What:
I learned that the BC curriculum is pushing the Reconciliation agenda, but as teachers we need to push it further. The education system in BC is inherently tied to the abuse of Indigenous peoples. As teachers we have to think about the content we are teaching and make sure it is relevant and approachable for all students, but especially young Indigenous learners. We must make certain that we are teaching a representative, multi-cultural history.
Why Does this Matter?:
This matters because in the past, schools have strongly represented a white history and have gaps where Indigenous history and culture ties in. We should be teaching a living history that represents the real story of this land. It matters because Indigenous culture is tied to this land, and if we teach from a European perspective, we are not touching our feet down on to this land.
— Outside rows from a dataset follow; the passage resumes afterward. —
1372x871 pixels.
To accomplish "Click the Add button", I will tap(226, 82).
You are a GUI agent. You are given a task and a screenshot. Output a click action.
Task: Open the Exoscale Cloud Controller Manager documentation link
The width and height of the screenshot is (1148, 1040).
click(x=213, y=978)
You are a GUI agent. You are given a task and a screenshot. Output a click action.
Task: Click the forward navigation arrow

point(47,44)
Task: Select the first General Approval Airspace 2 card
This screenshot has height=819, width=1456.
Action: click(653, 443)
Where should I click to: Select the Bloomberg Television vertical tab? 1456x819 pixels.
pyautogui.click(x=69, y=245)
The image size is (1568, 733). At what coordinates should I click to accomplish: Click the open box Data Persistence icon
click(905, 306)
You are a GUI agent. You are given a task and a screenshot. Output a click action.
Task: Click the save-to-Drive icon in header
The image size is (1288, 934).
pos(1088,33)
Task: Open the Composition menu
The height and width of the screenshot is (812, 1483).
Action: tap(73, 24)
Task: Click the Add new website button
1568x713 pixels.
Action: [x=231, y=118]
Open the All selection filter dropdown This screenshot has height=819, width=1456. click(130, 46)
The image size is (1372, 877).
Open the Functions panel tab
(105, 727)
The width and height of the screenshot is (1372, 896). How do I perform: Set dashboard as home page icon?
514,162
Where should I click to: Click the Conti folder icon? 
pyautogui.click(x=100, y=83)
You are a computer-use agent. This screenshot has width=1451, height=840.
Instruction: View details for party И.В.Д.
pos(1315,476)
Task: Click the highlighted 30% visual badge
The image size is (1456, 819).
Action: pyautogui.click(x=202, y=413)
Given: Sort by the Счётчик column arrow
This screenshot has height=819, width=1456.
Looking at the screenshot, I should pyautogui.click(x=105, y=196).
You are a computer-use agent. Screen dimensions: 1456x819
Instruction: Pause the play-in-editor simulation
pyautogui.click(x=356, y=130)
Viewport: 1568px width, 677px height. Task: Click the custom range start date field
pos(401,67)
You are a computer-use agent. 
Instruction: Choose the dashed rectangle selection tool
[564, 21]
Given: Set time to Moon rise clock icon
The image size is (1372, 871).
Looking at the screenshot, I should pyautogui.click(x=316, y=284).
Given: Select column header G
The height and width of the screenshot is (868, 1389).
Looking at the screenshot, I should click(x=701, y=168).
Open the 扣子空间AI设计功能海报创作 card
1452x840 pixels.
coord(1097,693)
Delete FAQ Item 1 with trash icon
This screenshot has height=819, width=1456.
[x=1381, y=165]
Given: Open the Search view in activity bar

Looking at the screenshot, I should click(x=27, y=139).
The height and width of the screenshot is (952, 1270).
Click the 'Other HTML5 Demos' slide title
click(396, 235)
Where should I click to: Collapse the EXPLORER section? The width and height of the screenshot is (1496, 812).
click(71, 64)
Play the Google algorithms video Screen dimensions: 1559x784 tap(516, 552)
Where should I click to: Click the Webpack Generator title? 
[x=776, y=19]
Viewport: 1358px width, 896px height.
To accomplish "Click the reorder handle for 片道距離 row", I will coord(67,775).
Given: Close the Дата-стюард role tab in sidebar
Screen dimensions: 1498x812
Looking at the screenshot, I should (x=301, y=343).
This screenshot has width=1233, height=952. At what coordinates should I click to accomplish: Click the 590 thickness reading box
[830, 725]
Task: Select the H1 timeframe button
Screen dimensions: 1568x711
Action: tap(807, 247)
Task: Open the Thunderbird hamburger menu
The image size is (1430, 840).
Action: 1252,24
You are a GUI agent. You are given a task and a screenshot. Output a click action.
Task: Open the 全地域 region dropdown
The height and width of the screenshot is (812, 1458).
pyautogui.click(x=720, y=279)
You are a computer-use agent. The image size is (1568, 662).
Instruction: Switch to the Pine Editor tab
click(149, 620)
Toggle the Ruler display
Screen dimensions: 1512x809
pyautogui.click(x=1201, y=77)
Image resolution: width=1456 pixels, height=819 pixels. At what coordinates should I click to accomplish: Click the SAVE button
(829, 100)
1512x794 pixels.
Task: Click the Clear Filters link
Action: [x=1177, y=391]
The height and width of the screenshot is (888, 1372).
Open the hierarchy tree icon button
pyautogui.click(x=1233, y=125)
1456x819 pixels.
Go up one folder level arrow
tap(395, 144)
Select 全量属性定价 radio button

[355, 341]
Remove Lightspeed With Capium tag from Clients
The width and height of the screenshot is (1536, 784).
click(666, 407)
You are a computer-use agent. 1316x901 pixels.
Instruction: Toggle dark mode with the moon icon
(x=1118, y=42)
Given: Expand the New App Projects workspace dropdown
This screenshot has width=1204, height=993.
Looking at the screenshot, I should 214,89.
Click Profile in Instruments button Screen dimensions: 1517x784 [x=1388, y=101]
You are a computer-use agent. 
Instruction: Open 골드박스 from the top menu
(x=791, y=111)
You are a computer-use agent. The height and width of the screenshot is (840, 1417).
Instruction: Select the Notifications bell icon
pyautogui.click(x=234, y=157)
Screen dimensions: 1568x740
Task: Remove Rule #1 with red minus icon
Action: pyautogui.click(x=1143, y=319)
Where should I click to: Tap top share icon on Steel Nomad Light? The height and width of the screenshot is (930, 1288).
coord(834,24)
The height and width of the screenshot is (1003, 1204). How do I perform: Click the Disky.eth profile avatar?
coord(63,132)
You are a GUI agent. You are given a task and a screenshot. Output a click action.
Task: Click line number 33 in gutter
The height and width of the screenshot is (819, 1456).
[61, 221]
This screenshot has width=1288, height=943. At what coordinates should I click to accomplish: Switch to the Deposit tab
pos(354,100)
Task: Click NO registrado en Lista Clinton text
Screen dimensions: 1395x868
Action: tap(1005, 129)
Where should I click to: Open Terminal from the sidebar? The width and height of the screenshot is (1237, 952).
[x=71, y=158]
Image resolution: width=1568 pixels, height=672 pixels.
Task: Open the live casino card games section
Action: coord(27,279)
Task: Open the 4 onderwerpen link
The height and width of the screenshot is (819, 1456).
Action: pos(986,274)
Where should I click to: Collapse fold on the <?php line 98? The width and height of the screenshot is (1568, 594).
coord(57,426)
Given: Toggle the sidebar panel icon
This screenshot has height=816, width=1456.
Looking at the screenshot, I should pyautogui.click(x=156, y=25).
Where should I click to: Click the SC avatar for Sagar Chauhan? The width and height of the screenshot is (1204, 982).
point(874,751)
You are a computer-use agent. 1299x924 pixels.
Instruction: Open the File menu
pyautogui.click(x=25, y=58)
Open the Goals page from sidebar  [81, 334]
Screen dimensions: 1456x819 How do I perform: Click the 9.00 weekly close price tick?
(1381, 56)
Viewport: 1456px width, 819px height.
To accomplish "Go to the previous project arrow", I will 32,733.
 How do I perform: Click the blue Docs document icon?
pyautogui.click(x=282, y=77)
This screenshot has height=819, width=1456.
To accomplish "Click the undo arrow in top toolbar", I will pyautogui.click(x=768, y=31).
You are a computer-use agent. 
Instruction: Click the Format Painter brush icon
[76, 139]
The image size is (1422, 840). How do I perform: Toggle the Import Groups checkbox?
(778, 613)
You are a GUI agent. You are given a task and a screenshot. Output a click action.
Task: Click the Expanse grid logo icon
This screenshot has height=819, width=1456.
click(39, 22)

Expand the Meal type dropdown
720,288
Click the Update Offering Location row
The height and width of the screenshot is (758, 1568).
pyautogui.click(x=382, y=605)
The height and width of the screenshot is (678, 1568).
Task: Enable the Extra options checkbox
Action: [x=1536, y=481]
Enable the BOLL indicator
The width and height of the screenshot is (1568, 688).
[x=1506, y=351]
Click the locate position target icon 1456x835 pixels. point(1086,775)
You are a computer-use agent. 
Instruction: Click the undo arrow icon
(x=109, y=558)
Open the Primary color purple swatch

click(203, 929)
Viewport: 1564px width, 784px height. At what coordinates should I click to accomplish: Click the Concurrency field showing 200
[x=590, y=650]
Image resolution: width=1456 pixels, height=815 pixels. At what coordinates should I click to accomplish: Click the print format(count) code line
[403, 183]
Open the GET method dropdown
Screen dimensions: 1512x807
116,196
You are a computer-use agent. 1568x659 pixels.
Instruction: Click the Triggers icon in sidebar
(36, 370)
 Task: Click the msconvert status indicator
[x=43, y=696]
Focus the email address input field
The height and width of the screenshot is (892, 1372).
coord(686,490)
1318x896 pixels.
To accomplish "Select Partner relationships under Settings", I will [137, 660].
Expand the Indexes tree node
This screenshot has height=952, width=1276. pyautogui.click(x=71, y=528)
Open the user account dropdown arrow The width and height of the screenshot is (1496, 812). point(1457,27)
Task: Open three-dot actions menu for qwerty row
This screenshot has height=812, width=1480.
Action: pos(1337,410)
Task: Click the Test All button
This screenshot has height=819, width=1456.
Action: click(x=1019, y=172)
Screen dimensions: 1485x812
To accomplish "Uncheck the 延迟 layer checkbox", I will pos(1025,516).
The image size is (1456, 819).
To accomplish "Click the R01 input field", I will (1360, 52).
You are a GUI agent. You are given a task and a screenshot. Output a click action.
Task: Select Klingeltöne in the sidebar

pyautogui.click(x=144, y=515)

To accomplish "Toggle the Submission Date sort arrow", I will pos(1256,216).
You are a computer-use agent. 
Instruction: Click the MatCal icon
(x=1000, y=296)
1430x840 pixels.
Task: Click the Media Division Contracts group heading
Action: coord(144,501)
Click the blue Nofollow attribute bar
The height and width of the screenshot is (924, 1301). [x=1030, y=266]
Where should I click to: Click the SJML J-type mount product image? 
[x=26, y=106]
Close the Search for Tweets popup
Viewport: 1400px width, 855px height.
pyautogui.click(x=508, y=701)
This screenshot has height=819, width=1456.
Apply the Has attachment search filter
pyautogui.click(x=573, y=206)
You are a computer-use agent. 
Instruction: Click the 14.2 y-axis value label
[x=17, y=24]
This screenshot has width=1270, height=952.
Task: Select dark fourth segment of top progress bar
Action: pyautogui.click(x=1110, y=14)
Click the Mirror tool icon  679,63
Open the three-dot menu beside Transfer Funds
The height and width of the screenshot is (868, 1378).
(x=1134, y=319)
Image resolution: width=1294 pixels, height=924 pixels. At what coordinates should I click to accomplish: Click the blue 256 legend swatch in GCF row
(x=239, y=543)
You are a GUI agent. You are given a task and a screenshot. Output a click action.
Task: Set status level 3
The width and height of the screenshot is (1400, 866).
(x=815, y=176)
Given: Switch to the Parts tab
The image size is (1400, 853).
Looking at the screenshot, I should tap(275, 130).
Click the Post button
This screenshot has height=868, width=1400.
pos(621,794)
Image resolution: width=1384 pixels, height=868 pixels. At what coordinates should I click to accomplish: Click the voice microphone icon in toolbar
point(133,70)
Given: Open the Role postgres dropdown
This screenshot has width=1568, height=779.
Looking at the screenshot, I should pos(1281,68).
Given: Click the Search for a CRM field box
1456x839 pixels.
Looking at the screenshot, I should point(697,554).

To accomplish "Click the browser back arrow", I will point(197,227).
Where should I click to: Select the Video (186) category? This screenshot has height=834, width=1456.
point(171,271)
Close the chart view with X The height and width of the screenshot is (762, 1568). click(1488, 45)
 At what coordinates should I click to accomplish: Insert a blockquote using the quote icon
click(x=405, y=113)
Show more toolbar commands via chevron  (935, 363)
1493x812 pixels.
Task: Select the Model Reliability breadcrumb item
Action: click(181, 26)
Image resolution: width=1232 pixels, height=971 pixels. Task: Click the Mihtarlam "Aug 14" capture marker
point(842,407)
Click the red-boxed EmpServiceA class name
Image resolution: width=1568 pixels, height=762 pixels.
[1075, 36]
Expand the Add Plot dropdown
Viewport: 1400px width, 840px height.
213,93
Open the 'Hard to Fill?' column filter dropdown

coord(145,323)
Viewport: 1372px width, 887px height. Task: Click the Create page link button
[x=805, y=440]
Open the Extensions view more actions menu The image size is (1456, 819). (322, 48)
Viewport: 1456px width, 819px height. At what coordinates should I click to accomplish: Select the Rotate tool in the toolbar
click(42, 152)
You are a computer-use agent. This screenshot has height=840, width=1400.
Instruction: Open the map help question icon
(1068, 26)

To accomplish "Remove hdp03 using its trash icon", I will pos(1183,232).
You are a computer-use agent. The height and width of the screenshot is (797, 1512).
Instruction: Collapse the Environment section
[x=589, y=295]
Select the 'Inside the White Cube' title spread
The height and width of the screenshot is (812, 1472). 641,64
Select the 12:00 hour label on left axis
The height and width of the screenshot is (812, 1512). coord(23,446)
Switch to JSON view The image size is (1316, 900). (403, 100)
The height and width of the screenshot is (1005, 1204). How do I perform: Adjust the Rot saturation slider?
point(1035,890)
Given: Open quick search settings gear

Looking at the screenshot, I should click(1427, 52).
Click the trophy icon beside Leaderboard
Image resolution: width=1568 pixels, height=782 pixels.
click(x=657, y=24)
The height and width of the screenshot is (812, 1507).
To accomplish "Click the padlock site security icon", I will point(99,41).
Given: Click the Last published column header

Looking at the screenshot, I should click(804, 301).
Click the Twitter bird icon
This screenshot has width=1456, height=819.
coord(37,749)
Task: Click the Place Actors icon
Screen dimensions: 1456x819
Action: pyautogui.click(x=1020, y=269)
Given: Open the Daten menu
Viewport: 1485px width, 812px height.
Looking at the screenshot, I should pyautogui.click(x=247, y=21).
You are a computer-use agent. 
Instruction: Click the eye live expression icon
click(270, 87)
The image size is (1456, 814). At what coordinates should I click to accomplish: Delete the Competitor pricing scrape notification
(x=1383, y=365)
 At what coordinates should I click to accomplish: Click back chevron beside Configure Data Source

We need to decolonize the classroom and take our students literally onto the land, giving them access to medicinal plant knowledge, art that speaks with nature, and music that sings to the world outside the classroom window.
Now What?:
I aim to decolonize the classroom in my future practice and in all of my practicums. I tried to do this in my first practicum on Haida Gwaii and enjoyed the feeling of actively trying to decolonize dated mindsets of what teaching should look like. I used talking circles in many of my lessons, and found that this method really grounded the students and made them focused in the moment. We went outside often and did a long lesson about the meaning of the word “sacred”. These are steps I have taken to decolonize, but I have a long way to go, and am excited to move decolonization further in my teaching.